Stanford charged in $7 billion Ponzi scheme

— -- Texas billionaire Robert Allen Stanford, whose troubled Antigua-based banking empire collapsed earlier this year, was indicted on criminal conspiracy, fraud and other charges Friday in an alleged $7 billion scheme that bilked an estimated 30,000 investors, federal authorities said.

The 21-count indictment also charged Laura Pendergest-Holt, the financier's former chief investment officer; Mark Kuhrt, his banking group controller; Gilberto Lopez, his chief accountant; and Leroy King, a former chief of Antigua's financial regulatory commission who allegedly took bribes in exchange for his positive reports on Stanford's banking operation.

The Securities and Exchange Commission simultaneously amended the civil case the agency filed against Stanford in February by adding additional defendants and details of what the agency called a "massive Ponzi scheme" that operated for at least the last decade.

The criminal indictment accused the defendants of marketing Stanford International Bank certificates of deposit that offered "consistent double-digit returns" at interest rates that "greatly exceeded" those at U.S. banks and featured safety and security.

As part of the alleged marketing pitch, the indictment charged the defendants falsely told investors the Antigua-based bank's value skyrocketed from about $1.2 billion in 2001 to approximately $8.5 billion by December 2008.

The banking operation gave money to some investors to help "perpetuate the false appearance" that Stanford's financial empire "was financially sound," the indictment charged.

In fact, roughly 80% of the bank's investment portfolio consisted of illiquid investments, including more than $1 billion in personal loans to Stanford himself and "grossly overvalued" real and personal property acquired from Stanford-controlled entities, the indictment charged.

Most of the Stanford banking group assets were "misused and misappropriated," in secret transactions that defrauded investors, federal authorities charged.

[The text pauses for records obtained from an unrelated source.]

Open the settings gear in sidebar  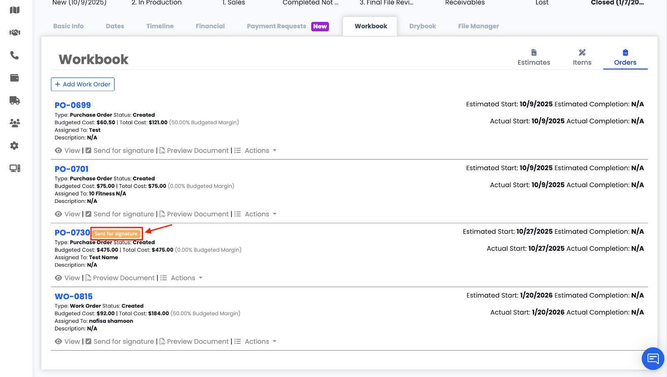(x=15, y=146)
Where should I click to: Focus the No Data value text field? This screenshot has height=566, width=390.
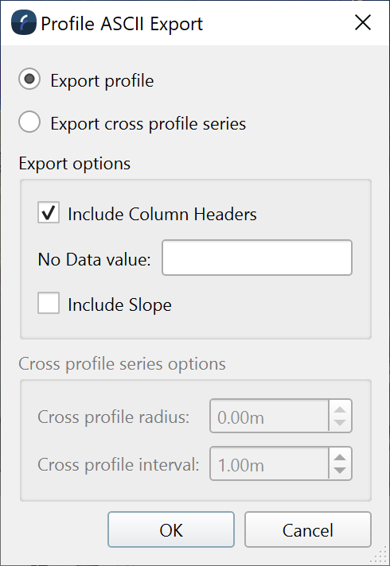pos(257,258)
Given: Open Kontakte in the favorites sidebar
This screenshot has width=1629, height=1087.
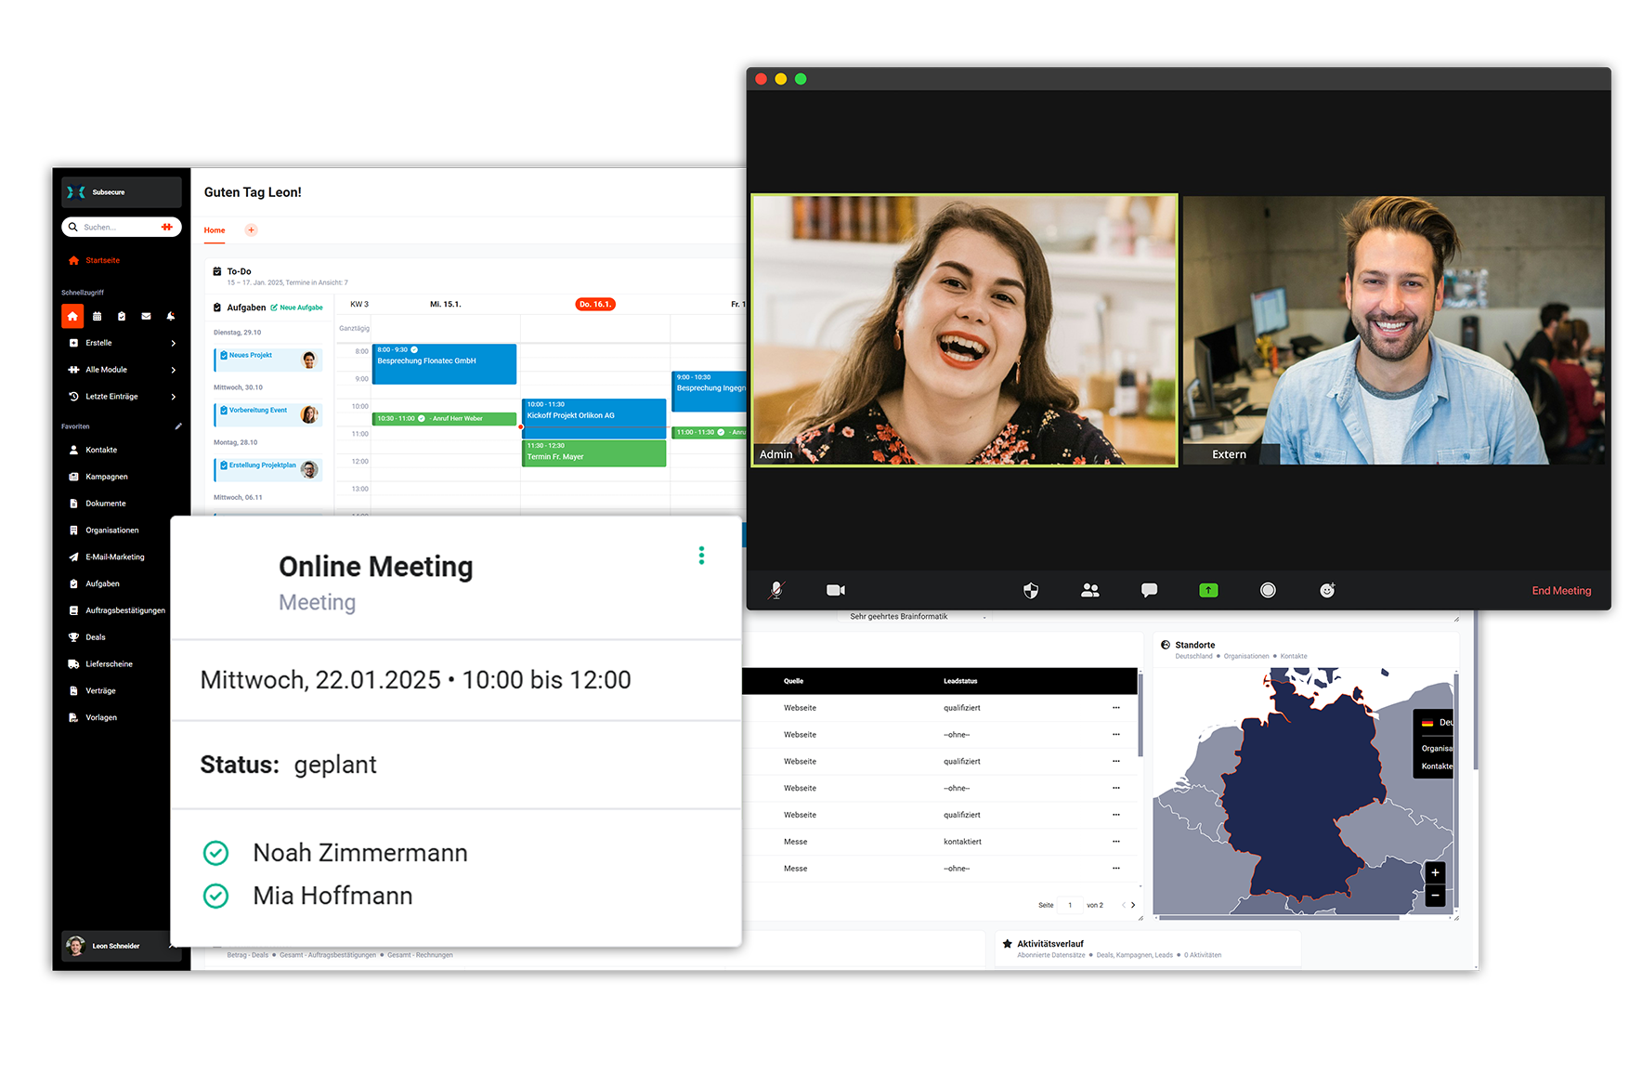Looking at the screenshot, I should point(101,451).
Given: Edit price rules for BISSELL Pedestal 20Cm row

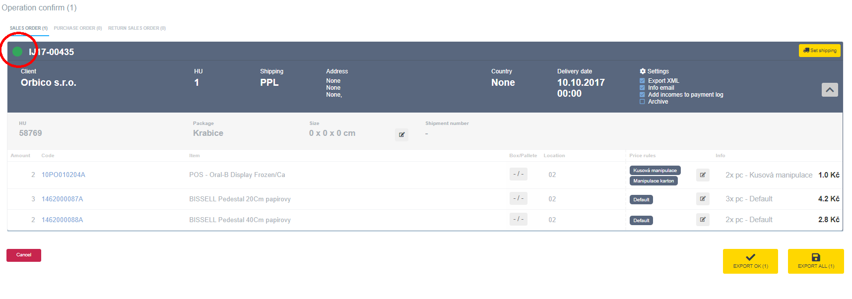Looking at the screenshot, I should (703, 199).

Many of those transactions allegedly benefited Stanford, 59, who was listed on the Forbes 400 list of the richest Americans and was knighted in Antigua, where he staged internationally-promoted cricket matches on a lavish estate.

Houston U.S. Attorney Tim Johnson said Stanford bank clients aren't likely to recover all of the billions they invested. A court-appointed receiver has frozen approximately $300 million in company assets so far, Johnson and other federal investigators said.

Kevin Perkins, assistant director of the FBI's criminal division, said the alleged crimes "strike at the heart of our economy and our quality of life."

"Investors need access to accurate and truthful financial information in order to make decisions about how to invest their hard-earned savings," said Lanny Breuer, assistant attorney general of the Department of Justice's criminal division. "Their savings, and indeed the integrity of our capital markets, are jeopardized when investors are deceived."

Stanford defense attorney Dick DeGuerin argued that the collapse of Stanford's empire stemmed from "heavy handed actions" by the SEC, not from a Ponzi scheme.

"Allen Stanford will continue to fight" the allegations and is "confident that a fair jury will find him not guilty of any wrongdoing," said DeGuerin.

Stanford surrendered to FBI agents Thursday in Fredericksburg, Va. He was taken in shackles to an initial federal court appearance in Richmond Friday, and was ordered to Texas for a detention hearing, the court clerk's office said.

The indictment charged that Pendergest-Holt, Kuhrt and Lopez helped Stanford either operate the scam, or conceal it from investors.

King, the former chief executive officer of Antigua's Financial Services Regulatory Commission, allegedly accepted more than $100,000 in bribes from the Stanford operation for ignoring the actual value of the banking empire's assets, prosecutors alleged.

King, similarly charged with accepting Super Bowl tickets and private jet travel for himself and his wife, also gave Stanford secret information about the SEC's investigation after the agency began seeking information in 2005, federal authorities charged.

"Thus, when King assured the SEC that Stanford was safe and solid, these were not the conclusions of an independent regulator following a thorough inspection," said Robert Khuzami, chief of the SEC's enforcement division. "These were just more Stanford lies, dressed up in the letterhead of a supposedly impartial bank regulator who had in fact been bought and paid for with bribes and corruption."

Attorneys for Stanford's co-defendants either denied the allegations or could not immediately be reached for comment.

James Davis, a Stanford college friend who was chief financial officer of the banking operation, was accused of conspiracy and other criminal charges in a separate court complaint.

He has been cooperating with federal prosecutors in expectation of an eventual guilty plea and under which he would receive a lesser penalty than the 250-year maximum prison term investigators said Stanford would face if convicted.

A separate indictment in Florida accused Bruce Perraud, a security specialist in the banking group's Fort Lauderdale office, of illegally destroying financial records critical to the investigation.